1) Consider the following program segment given below:
ORG 0x0400
Address
0400h MOV SP, 0460H
MOV AL, 1
MOV BX, 0
MOV CX, 7
AGAIN: CALL SHERIDAN
0420H SHL AL, 1
OUT 0, AL
LOOP AGAIN
INT3
SHERIDAN:
PUSH CX
MOV CX, AABBH
LOOP $
POP CX
RET
In executing the above program, the Microprocessor is using the stack. In that respect, draw the stack along with its content for the duration of the program execution.
Draw the stacks and explain each stack
To draw the stack and explain each stack, we need to analyze the program segment step by step and track the changes in the stack.
1) Initially, the stack pointer (SP) is moved to 0460h. This means the stack starts from address 0460h and grows downwards.
| |
| ... |
| | <- SP (0460h)
+---------+
2) The program then moves the value 1 into the AL register.

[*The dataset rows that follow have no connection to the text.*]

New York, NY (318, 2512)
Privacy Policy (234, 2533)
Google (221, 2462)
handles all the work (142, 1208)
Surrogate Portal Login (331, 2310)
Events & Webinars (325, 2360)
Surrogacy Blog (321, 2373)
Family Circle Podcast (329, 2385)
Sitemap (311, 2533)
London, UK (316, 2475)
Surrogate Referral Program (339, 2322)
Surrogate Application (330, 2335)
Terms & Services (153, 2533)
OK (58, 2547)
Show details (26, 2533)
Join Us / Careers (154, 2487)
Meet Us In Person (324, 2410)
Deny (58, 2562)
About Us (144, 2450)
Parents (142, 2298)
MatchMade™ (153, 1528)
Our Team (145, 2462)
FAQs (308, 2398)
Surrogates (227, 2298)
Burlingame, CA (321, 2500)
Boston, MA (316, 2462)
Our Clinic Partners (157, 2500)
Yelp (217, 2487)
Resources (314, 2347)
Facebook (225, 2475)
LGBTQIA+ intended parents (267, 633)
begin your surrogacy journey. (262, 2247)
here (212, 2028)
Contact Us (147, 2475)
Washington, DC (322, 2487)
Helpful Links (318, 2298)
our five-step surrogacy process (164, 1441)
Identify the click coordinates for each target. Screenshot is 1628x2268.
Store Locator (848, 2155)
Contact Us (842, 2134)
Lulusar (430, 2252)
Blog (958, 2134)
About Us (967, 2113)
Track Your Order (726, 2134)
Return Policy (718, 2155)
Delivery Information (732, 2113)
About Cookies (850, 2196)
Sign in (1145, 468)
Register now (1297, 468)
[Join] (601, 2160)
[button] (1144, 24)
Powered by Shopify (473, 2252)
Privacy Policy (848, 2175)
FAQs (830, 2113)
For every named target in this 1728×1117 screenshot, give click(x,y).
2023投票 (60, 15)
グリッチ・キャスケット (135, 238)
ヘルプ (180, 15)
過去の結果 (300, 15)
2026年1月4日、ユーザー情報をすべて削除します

3) The program moves the value 0 into the BX register.
4) The program moves the value 7 into the CX register.
5) The program calls the subroutine SHERIDAN.
| ... |
| ... |
| ... |
| ADDR |
+---------+
| ... |
| BBBBh | <- CX
| ... |
+---------+
6) The program shifts the AL register left by 1 bit.
7) The program outputs the value of AL (1) to the port 0.
8) The program loops back to the label AGAIN if CX is not zero. This creates a loop, repeating steps 6-8 seven times.
| ... |
| ... |
| ... |
| ADDR |
+---------+
| ... |
| XXXX | <- CX, where XXXX is the value of CX at the end of the loop
| ... |
+---------+
9) When the loop ends, the program encounters the INT3 instruction, which triggers a software interrupt.
10) The program jumps to the beginning of the SHERIDAN subroutine.
| ... |
| ... |
| ... |
| ADDR |
+---------+
| SHERIDAN | <- ADDR
| BBBBh | <- CX
| ... |
+---------+
11) The SHERIDAN subroutine pushes the value of CX onto the stack.
| ... |
| ... |
| ... |
| SHERIDAN |
+---------+
| ... |
| BBBBh | <- CX
| ... |
+---------+
12) The SHERIDAN subroutine moves the value AABBh into CX.
| ... |
| ... |
| ... |
| SHERIDAN |
+---------+
| ... |
| AABBh | <- CX
| ... |
+---------+
13) The SHERIDAN subroutine loops back to itself.
14) The SHERIDAN subroutine pops the value of CX from the stack.
| ... |
| ... |
| ... |
| ADDR |
+---------+
15) The SHERIDAN subroutine returns.
At this point, the program execution ends, and the stack will look like:
| ... |
| ... |
| ... |
| |
+---------+
To draw the stack and explain its content for the duration of the program execution, we need to analyze the program step-by-step.
Given program segment:
```
ORG 0x0400
Address
0400h MOV SP, 0460H
MOV AL, 1
MOV BX, 0
MOV CX, 7
AGAIN: CALL SHERIDAN
0420H SHL AL, 1
OUT 0, AL
LOOP AGAIN
INT3
SHERIDAN:
PUSH CX
MOV CX, AABBH
LOOP $
POP CX
RET
```
1. At the start, the SP (stack pointer) is initialized to 0460H. This indicates the top of the stack.
2. MOV AL, 1 - This instruction moves the value 1 into AL register.
3. MOV BX, 0 - This instruction initializes BX register with the value 0.
4. MOV CX, 7 - This instruction initializes CX register with the value 7.
5. AGAIN: CALL SHERIDAN - This instruction calls the subroutine SHERIDAN.
6. PUSH CX - This instruction pushes the current value of CX onto the stack. The stack now contains [7].
7. MOV CX, AABBH - This instruction moves AABBH into CX register.
8. LOOP $ - This instruction decrements CX and jumps to the label '$' (which represents the current location) if CX is not zero.
9. POP CX - This instruction pops the value from the top of the stack, which is 7, and stores it back into CX.
10. RET - This instruction returns control to the calling instruction.
Now let's draw the stack and explain its content for each step:
Step 1:
Stack: [Empty]
Step 2:
Stack: [Empty]
Step 3:
Stack: [Empty]
Step 4:
Stack: [Empty]
Step 5:
Stack: [7]
Step 6:
Stack: [7]
Step 7:
Stack: [7]
Step 8:
Stack: [7]
Step 9:
Stack: [Empty]
Step 10:
Stack: [Empty]
So, the stack remains empty except during the subroutine call to SHERIDAN where the value of CX is pushed onto the stack.